Derailment disaster a window on American reality of accepting risks

It is always a trade-off, said Gerard Filitti.

The $26 trillion-a-year American economy demands transport of enormous amounts of goods and materials — much of it toxic — in a continual struggle to balance safety and health against efficiency and profitability.

No one wants hazardous waste in their air and water. But companies want high profits and consumers want low costs.

“Ultimately, there is no way to mitigate all the risk involved in transporting hazardous materials,” said Filitti, senior counsel at The Lawfare Project, who has represented companies in cases involving toxic spills. “The East Palestine derailment serves as a reminder of the hidden dangers we encounter in our daily lives.”

Toxic chemicals are used in many manufacturing processes and are essential to making plastics, paints, pesticides, firefighting foam and various cleaners.

When a Norfolk Southern train derailed Feb. 3 in Ohio, 38 cars — including 11 containing toxic materials — went off the track. The ensuing fire and the controlled burn that followed sent a mushroom cloud looming over the small town and drew a national spotlight.

In the wake of that disaster, some industry critics called for stricter regulations and more emphasis on safety, but they acknowledged that the East Palestine derailment was only one example — however costly, dramatic and life-threatening — of the day-to-day risk acceptance embedded in the American economy.

“Derailments happen and they happen fairly regularly and most of the time, no one notices,” said Kristen Boyles, an attorney with EarthJustice, a nonprofit group that litigates environmental issues. “The cranes come, lift the cars up, put them back on the track or take them away and that’s the end of it.”

About 2.2 million carloads of various chemicals were transported by rail in 2021, nearly a billion tons of hazardous materials, up 30% over the last 15 years, according to the Association of American Railroads.

With trains getting longer, rail cars growing older and the volume of materials being shipped increasing along with the economy’s need for the toxic chemicals, the stakes have risen, Boyles said. “Then, when you have an accident, it can be a complete disaster.”

Critics don’t say the railroad companies are flouting the rules — just the opposite.

“They are following the rules,” Boyles said. “The rules are just insufficient to limit the inherent danger.”

Even in the East Palestine disaster, the preliminary investigation by the National Transportation Safety Board showed no violation of any safety regulation, according to Jennifer Homendy, the agency’s chairwoman, speaking during a press conference Thursday.

“We have no evidence that the crew did anything wrong,” she said.

But “accident” is a word she hates, she said. “We have never seen an accident that was not preventable.”

Many incidents happen away from the spotlight. In December, a Norfolk Southern train derailed in Savannah on its way to the port. Four empty containers went off the tracks, according to a spokeswoman for the company.

No harm, no foul, no national spotlight.

But critics say the difference between a quickly-forgotten accident and a calamity can be a matter of luck.

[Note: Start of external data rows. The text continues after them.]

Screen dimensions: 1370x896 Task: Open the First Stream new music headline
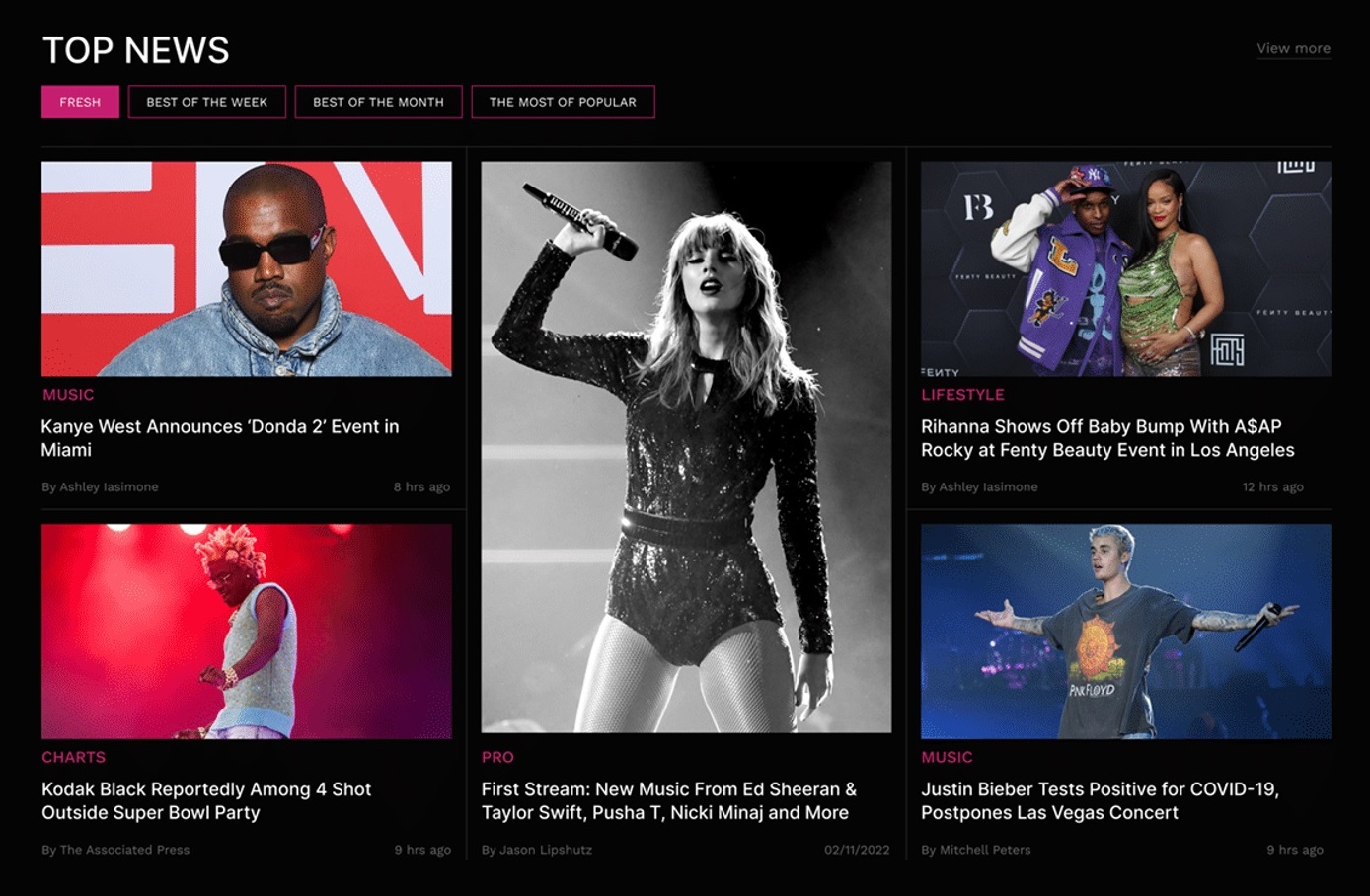pos(668,800)
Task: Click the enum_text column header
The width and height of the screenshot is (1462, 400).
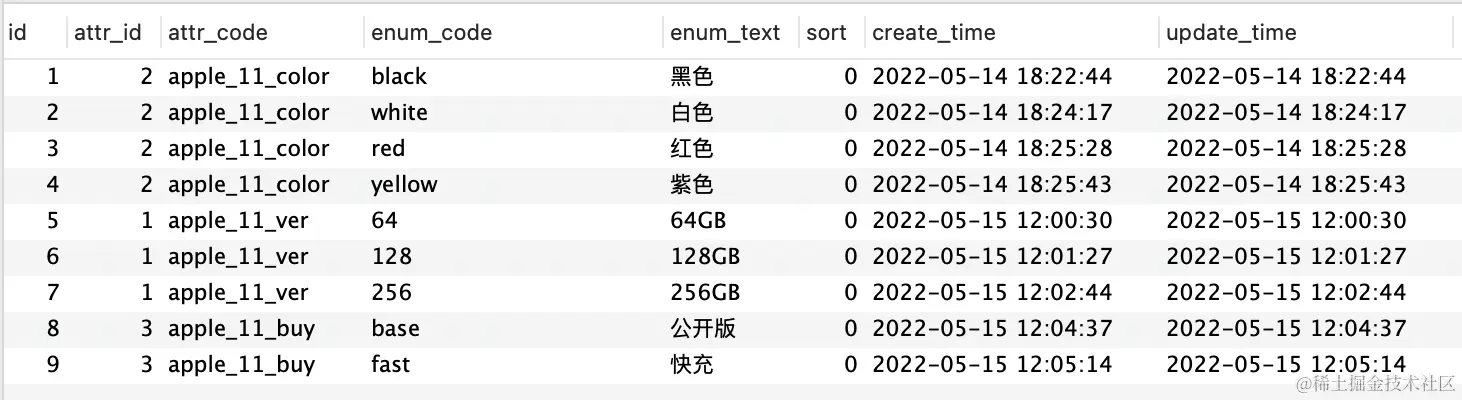Action: (x=725, y=33)
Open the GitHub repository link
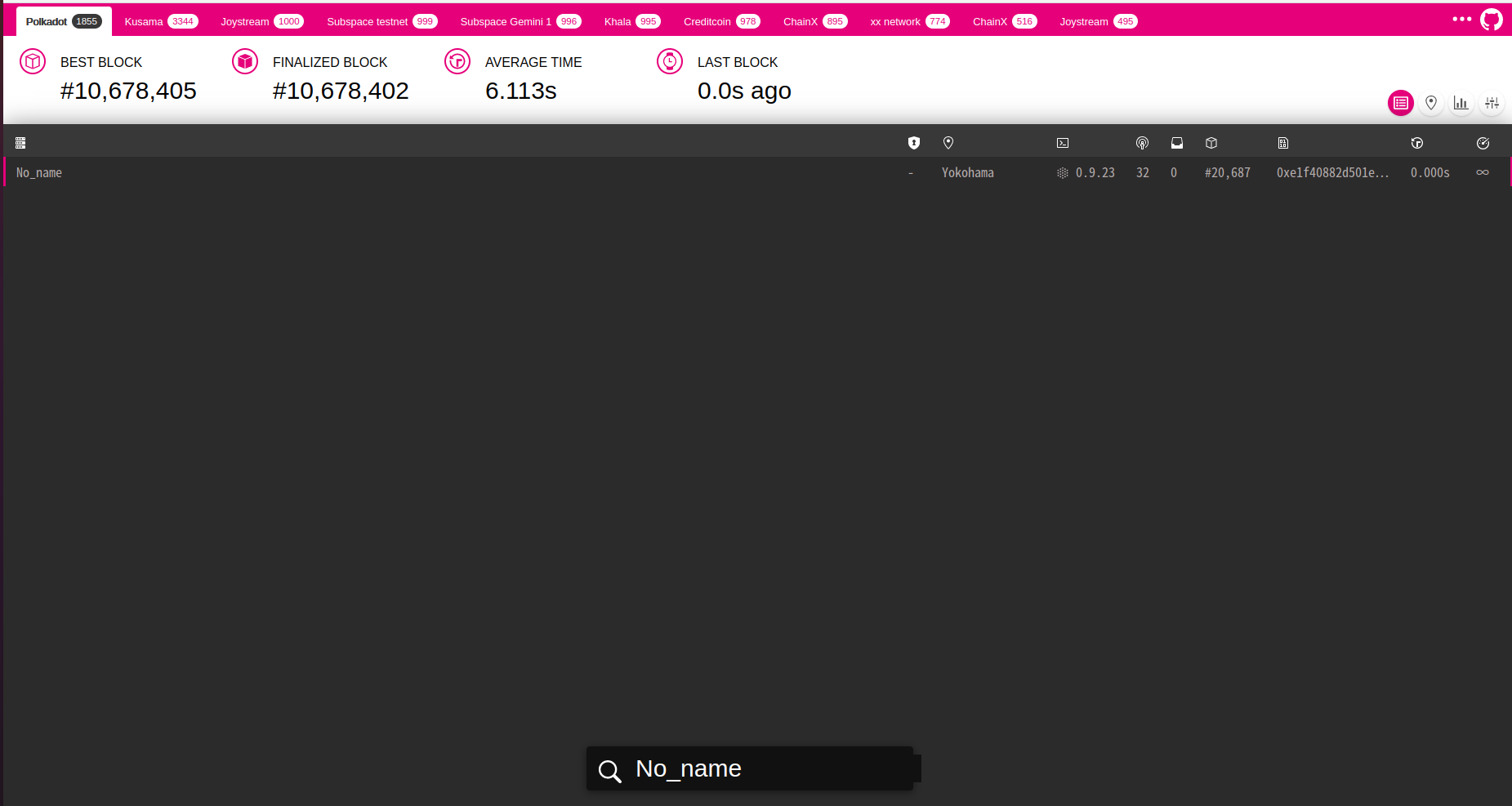Viewport: 1512px width, 806px height. [x=1492, y=18]
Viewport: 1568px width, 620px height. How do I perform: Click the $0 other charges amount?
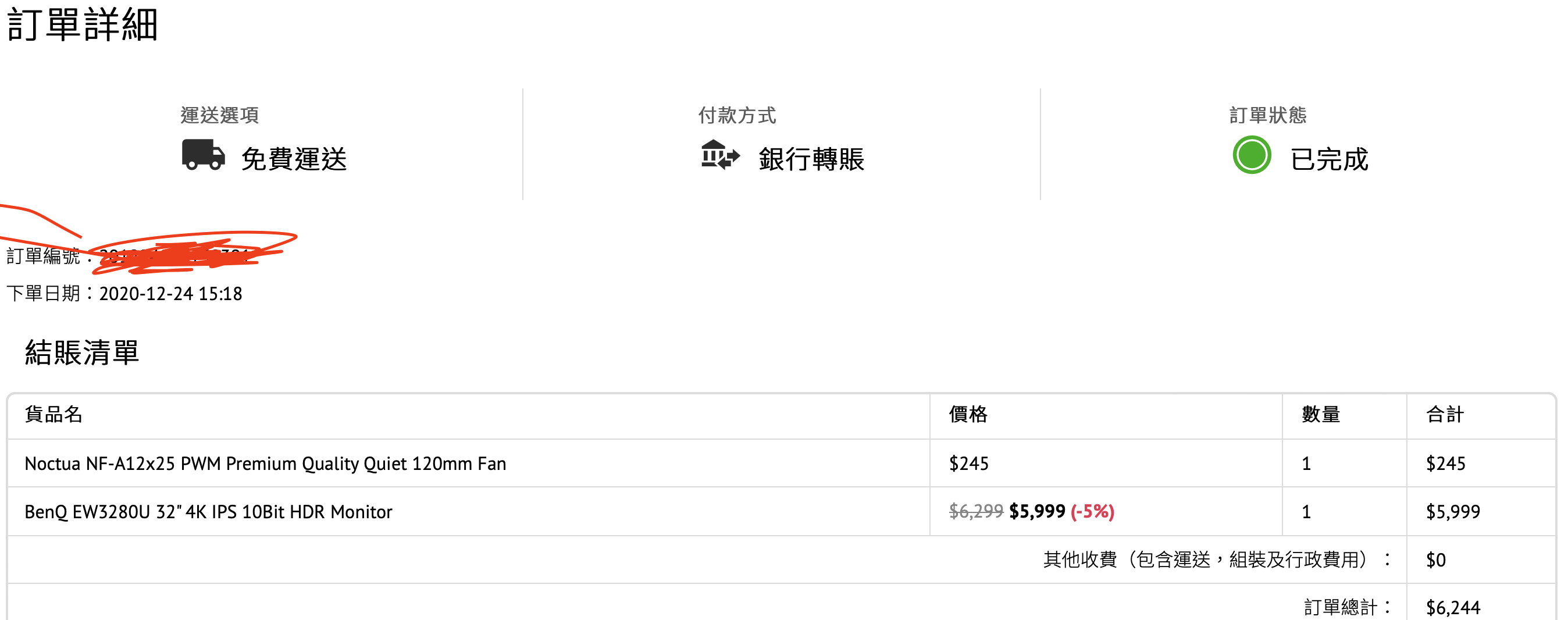coord(1436,559)
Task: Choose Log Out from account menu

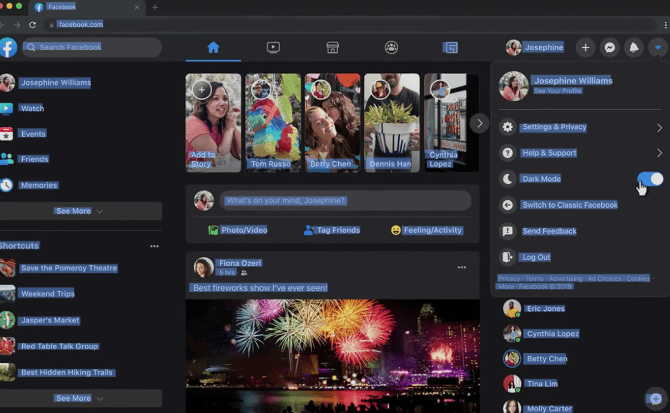Action: [x=536, y=257]
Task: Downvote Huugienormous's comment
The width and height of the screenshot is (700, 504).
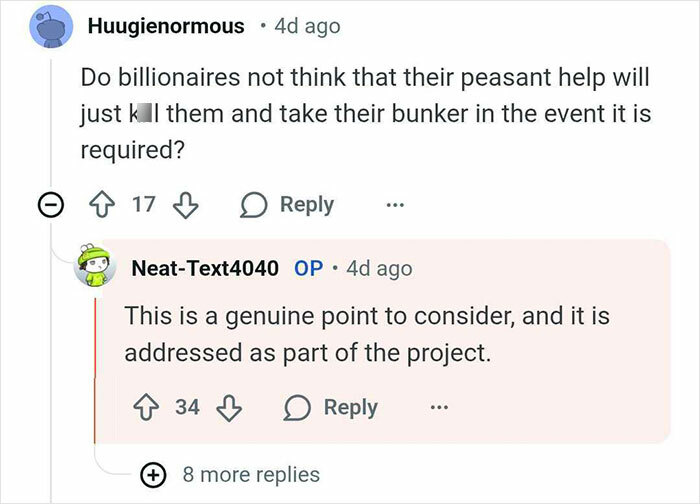Action: pyautogui.click(x=185, y=205)
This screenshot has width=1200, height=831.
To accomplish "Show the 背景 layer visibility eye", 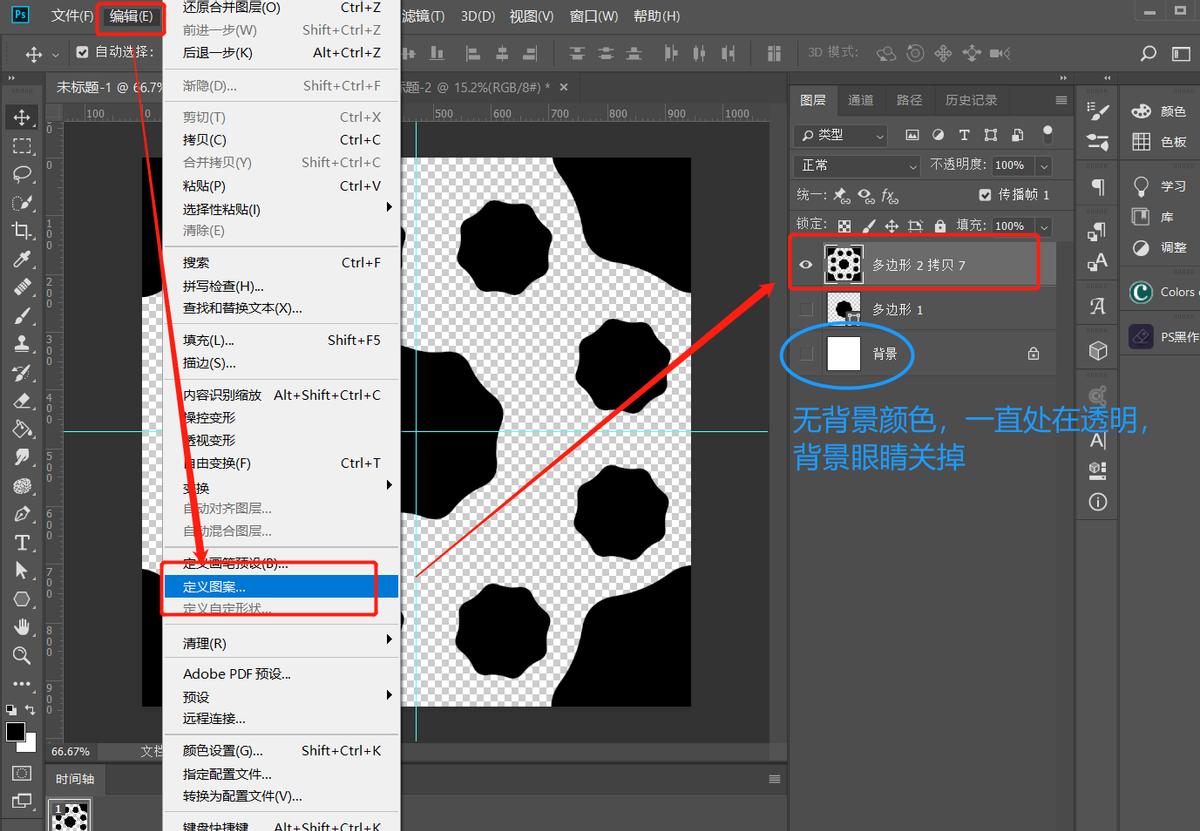I will (806, 354).
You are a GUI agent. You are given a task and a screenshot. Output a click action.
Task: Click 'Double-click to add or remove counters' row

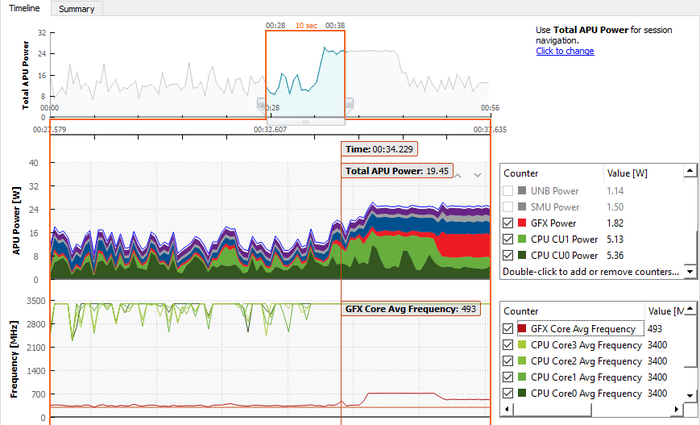click(x=590, y=271)
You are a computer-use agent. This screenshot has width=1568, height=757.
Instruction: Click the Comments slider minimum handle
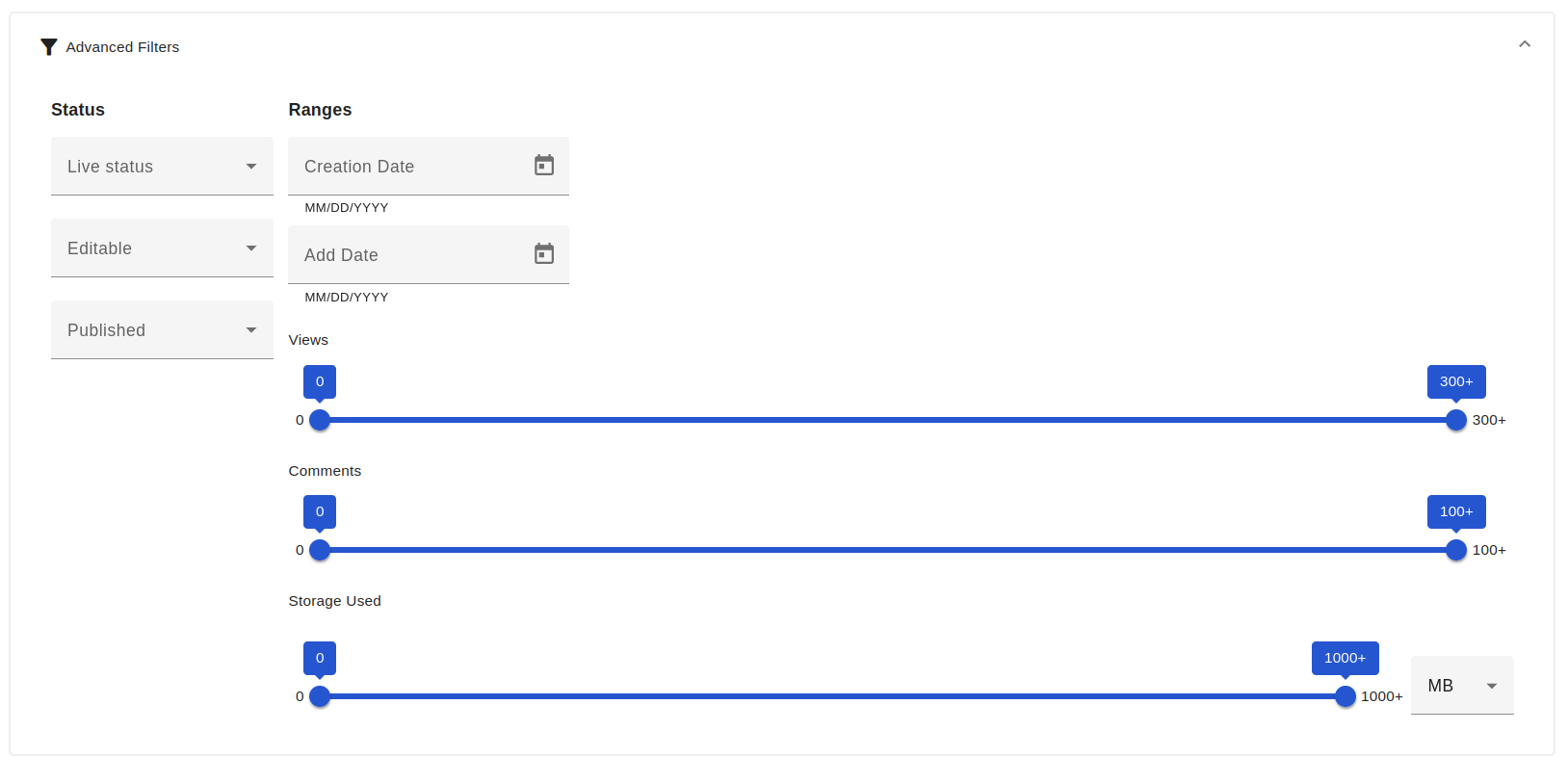[x=320, y=550]
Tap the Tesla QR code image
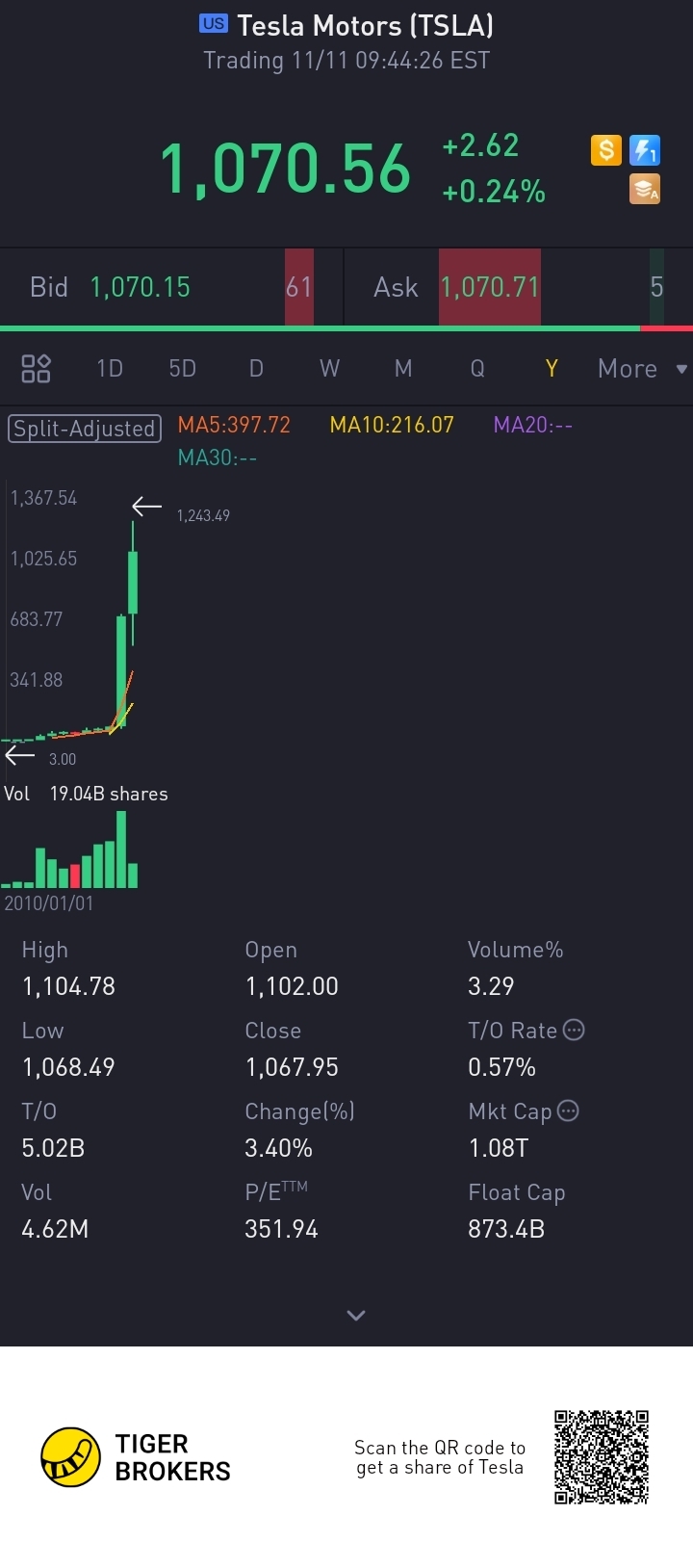 tap(601, 1456)
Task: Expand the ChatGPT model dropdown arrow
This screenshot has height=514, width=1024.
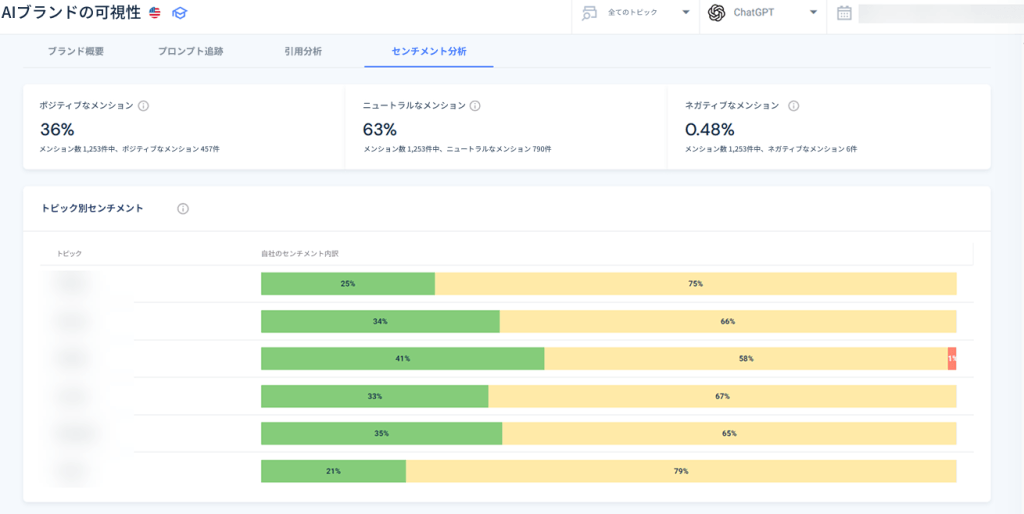Action: pos(813,12)
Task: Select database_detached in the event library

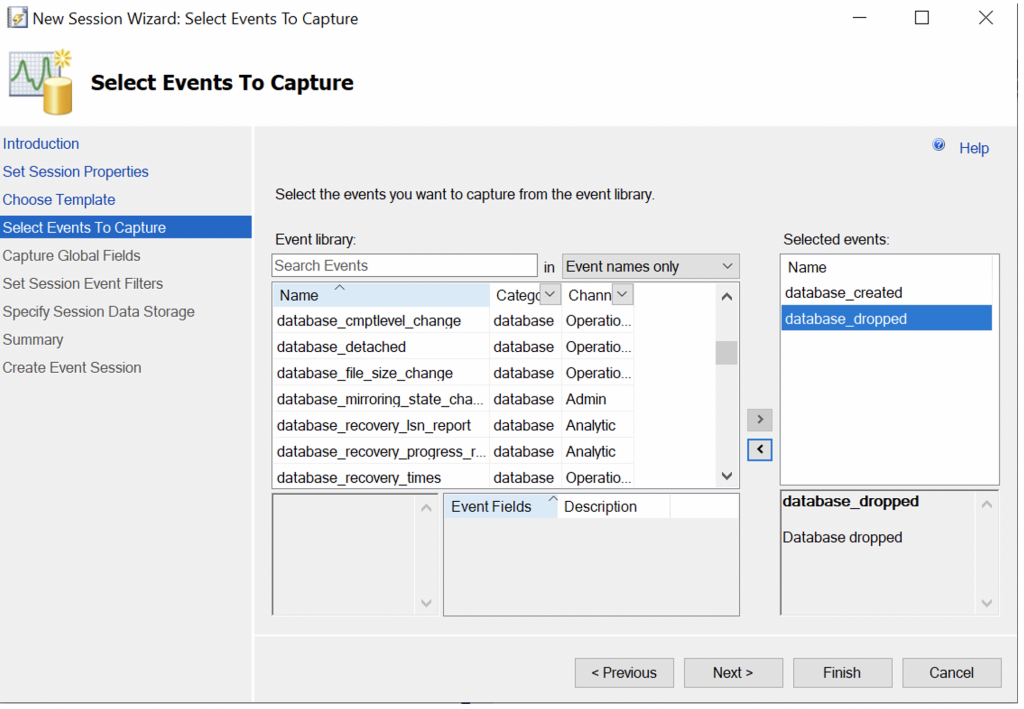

“Any of them at the wrong place at the wrong time could be deadly,” said Ron Kaminkow, an organizer for the Railway Workers Union, which has fought industry job cuts. “Even East Palestine — had the wreck been right downtown, a little farther west, it could have killed a number of people.”

Hazardous materials have spilled or leaked from trains more than 5,000 times in the United States in the past decade. Yet trucks are much more commonly involved in accidents, according to a USA TODAY analysis of federal data. For every rail leak, there were 67 on highways.

The rules of engagement have been written over decades in a continuous clash among companies, regulators, politicians and consumers who argue about trade-offs between safety and efficiency, between profits and accountability.

The industry says it is much safer than it has been in the past, but its lobbyists have often worked to resist stricter regulations.

It has been a back and forth, with accidents sparking calls for tougher rules and the industry always pushing back and often winning. Under President Barack Obama, the Federal Railroad Administration tightened safety standards, requiring trains carrying hazardous materials to upgrade their braking systems. During the administration of Donald Trump, that rule was repealed.

In 2021 alone, there were 868 derailments, according to NTSB’s Homendy.

In the past seven years, there were 110 derailments involving toxic materials, 21 of them Norfolk Southern trains, including two in Georgia, according to the Federal Railway Administration. Roughly 1,560 went off the track and 19 people were injured, but there were no fatalities.

Among Norfolk Southern’s derailments involving toxic chemicals, six caused more than $1 million in damage. The worst was a 39-car derailment in Jefferson County, Georgia, in early 2019 that caused $3.75 million in damage.

None of the recent accidents compare with the 2005 crash in Graniteville, S.C. when two Norfolk Southern trains collided, killing nine and exposing hundreds of people to chlorine gas.

But the continual motion and massive volumes mean a need to accept the chance for problems, according to Norfolk Southern in its most recent annual report. “The risk of incurring environmental liability, for acts and omissions, past, present, and future, is inherent in the railroad business.”